Ilustrasi pungli (ist)

KENDARI-26 Juli 2021- Belum lama ini seorang pengusaha pelayaran menyurati Menteri Perhubungan, terkait dugaan pungutan liar (pungli) di kantor Syahbandar Molawe, Kabupaten Konawe Utara, Provinsi Sulawesi Tenggara. Dugaan kasus tersebut juga ramai diberitakan di media online di Kendari.

Ilustrasi pungli (ist)

Surat pengaduan ke Departemen Perhubungan itu disebutkan para staf  Syahbandar yang dipimpin kepalanya yang bernama W memiliki peran masing-masing dalam menghimpun dana yang diduga pungli dari agen dan pengusaha tambang (Shipper).

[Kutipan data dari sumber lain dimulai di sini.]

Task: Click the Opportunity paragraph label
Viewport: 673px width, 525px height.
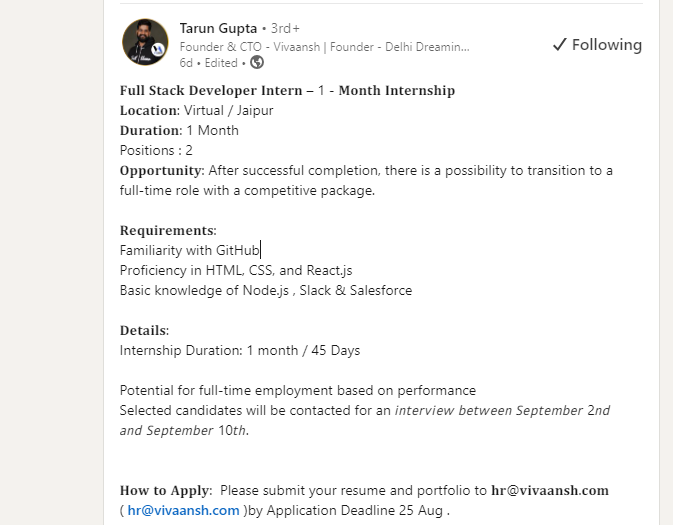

Dana tersebut lantas disetorkan melalui rekening tertentu atas nama seorang stafnya yang berinisial IP sebagai negosiator dan A, seorang staf honorer di kantor tersebut.

Dana dugaan pungli itu kemudian diserahkan kepada Kepala Syahbandar, dengan perantara  S. Sebuah sumber mengungkapkan peran S dalam penerbitan sertifikat. Pembayaran penerbitan sertifikat keselamatan kapal dilakukan melalui transfer ke rekening atas nama A sebesar Rp 2,5 juta. Padahal untuk PNBP atau penerimaan negara hanya kurang lebih Rp 445 ribu.

Disebutkan pula bahwa apabila dananya mencapai Rp 300 juta S meminta A untuk menarik dananya dari bank. Untuk penerimaan negara disetorkan ke  H sebagai bendahara penerima. Selanjutnya H menyetorkan ke kas negara. “Ini jelas melanggar aturan karena seharusnya pihak pemohonlah yang harus menyetor ke kas negara, kemudian menunjukkan bukti e.billing barulah sertifikat itu diterbitkan,” ujar sumber yang tak mau disebutkan namanya belum lama ini.

Praktek di luar prosedur seperti ini membuat bendahara penerima H sering mengeluh dan was – was lantaran apa yang dilakukan Smenyimpang dari aturan yang berlaku.

Sementara itu Kepala Syahbandar W ketika dikonfirmasi terkesan menghindar dan mengaku tidak tahu perihal tersebut. “Tidak mengerti. Selama kepemimpinan saya tidak ada kode kodean saya selalu menganjurkan bekerja dengan hati dan ihlas,” paparnya.